An Ideal Husband (Chichester Festival Theatre)

‘The pace is deathly slow and for a play with such a threadbare plot’

Patricia Routledge as Lady Markby
Patricia Routledge as Lady Markby
© Catherine Ashmore

If there were such a game as fantasy casting – a stage version of the footballing – then the final production of Chichester's summer season would surely feature a winning team. Patricia Routledge? A Fox? A Redgrave? Robert Bathurst? All present and correct.

Throw in Oscar Wilde's classic tale of a man whose position in society could be threatened by his own dark secret, and you have all the ingredients for a great evening at the theatre.

There are the usual Wilde witticisms; barbs thrown at politicians and the upper classes, with many of the lines having a particular resonance today; when Sir Robert Chiltern, the eponymous ideal husband, proclaims that "spies are of no use nowadays. Their profession is over. The newspapers do their work instead", it's as if Wilde had anticipated the world of phone hacking.

And yet this is a less than ideal production. For a start, despite the modern parallels, it's a curiously old-fashioned piece. The central premise is exceedingly dated – the idea that a politician's career could be ruined by a piece of insider trading seems bizarre in an era of house-flipping and duck houses.

The Wildean epigrams do pall after a while and slow up the action. Patricia Routledge handles the minor part of Lady Markby superbly, and garners most of the night's laughter, but she adds nothing to the plot and makes a creaking piece even more unwieldy.

Is this is collection of one-liners? Is this an old-fashioned melodrama? Rachel Kavanaugh's production never seems to pull the threads together. The pace is deathly slow and for a play with such a threadbare plot and so little character development; its three hours duration is far too long.

There are some decent performances, especially Jamie Glover's witty and cynical Lord Goring and Amy Morgan's sparky Mabel Chiltern. Edward Fox's Lord Caversham is almost inaudible at the start but comes into his own in the final scene, dispensing bon mots like sweets to children.

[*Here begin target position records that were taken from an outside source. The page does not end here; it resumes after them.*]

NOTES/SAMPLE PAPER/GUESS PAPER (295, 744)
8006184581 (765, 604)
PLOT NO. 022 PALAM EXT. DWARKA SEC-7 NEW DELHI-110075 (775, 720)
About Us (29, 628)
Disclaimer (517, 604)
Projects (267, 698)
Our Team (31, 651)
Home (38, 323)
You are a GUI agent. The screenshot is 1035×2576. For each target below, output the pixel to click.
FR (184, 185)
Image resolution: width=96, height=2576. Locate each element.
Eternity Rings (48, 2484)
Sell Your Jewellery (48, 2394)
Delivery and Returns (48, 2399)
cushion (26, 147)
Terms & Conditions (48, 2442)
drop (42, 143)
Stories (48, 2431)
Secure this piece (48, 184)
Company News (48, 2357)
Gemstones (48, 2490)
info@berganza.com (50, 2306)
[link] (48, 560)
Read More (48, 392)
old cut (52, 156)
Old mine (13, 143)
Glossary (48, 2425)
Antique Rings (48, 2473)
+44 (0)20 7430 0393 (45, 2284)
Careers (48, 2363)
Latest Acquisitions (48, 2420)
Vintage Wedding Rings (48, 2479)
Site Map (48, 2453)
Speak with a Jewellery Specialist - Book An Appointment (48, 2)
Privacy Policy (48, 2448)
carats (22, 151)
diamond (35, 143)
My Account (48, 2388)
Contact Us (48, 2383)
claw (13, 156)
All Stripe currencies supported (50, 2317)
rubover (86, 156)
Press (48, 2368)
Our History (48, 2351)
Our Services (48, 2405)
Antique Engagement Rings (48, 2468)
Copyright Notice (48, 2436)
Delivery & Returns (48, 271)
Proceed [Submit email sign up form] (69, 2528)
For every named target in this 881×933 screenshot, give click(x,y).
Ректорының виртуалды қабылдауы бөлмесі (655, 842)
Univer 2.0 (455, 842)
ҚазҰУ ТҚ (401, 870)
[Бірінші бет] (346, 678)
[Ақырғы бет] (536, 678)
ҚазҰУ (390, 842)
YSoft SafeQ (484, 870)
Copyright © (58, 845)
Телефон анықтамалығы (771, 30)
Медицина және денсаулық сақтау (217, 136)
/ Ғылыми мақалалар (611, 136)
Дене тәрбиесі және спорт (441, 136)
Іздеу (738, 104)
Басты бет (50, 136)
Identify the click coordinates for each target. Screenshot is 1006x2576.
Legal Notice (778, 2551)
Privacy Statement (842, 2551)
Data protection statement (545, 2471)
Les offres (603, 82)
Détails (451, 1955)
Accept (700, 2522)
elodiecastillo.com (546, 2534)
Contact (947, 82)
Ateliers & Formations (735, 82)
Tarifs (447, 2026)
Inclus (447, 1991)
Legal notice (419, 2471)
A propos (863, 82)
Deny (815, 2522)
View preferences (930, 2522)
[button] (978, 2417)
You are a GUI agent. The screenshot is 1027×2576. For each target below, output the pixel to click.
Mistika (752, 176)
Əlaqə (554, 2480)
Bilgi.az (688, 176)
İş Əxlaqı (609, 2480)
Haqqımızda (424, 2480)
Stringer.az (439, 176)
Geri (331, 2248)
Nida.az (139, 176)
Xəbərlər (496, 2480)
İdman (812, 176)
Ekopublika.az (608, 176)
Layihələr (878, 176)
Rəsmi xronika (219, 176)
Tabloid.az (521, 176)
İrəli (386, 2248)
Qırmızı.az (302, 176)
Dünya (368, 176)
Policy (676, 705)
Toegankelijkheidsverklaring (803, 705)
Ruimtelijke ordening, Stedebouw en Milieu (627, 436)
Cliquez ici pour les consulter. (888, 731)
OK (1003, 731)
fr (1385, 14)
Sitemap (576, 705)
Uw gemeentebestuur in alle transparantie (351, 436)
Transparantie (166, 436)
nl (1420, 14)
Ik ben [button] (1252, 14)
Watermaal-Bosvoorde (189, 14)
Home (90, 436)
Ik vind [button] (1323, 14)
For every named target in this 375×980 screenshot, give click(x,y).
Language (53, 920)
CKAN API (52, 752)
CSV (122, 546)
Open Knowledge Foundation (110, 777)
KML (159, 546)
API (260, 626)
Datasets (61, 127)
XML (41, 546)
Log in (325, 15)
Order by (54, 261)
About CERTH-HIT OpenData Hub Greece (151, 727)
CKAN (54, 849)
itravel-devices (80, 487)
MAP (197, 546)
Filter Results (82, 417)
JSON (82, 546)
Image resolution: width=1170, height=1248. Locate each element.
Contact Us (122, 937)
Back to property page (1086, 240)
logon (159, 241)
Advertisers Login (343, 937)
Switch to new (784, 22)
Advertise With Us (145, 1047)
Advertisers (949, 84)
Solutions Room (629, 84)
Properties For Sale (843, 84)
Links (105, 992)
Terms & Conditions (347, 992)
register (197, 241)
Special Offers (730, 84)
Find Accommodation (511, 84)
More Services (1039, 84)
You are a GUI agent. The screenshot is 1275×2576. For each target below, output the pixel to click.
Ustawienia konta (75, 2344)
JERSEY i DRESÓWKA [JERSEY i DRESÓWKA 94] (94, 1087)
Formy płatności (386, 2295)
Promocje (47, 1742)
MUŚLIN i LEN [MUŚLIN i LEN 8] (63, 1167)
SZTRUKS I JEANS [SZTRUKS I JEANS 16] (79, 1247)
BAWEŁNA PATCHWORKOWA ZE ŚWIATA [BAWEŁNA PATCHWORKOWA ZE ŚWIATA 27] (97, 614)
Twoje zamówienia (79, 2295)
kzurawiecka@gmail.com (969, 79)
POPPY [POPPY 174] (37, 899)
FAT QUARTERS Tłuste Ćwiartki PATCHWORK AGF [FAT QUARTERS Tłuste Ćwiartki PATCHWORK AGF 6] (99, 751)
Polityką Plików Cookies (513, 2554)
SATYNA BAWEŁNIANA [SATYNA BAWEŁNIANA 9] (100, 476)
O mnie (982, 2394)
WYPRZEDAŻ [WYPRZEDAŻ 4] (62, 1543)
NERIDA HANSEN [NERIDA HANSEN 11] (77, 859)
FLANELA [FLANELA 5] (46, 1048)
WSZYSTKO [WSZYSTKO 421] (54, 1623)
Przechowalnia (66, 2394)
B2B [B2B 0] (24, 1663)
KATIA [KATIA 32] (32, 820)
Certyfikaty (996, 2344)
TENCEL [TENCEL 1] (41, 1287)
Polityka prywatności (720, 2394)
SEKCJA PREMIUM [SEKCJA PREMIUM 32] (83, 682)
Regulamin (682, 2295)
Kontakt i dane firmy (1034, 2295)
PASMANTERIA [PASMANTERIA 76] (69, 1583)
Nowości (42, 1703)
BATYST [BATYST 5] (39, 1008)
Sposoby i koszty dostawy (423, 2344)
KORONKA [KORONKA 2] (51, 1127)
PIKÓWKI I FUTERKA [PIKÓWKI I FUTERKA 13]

Jemma Redgrave's Mrs Cheveley has the sultry and seductive voice of an adventuress but never really convinces as a villain; her scenes with Laura Rogers' Lady Chiltern are supposed to be battles between two arch-enemies, yet there's scarcely a hint of malice. And Robert Bathurst struggles manfully with the compromised Sir Robert but can make him little more than a caricature. But then Wilde was scarcely interested in analysing character, the temptation for another witty one-liner was always too great.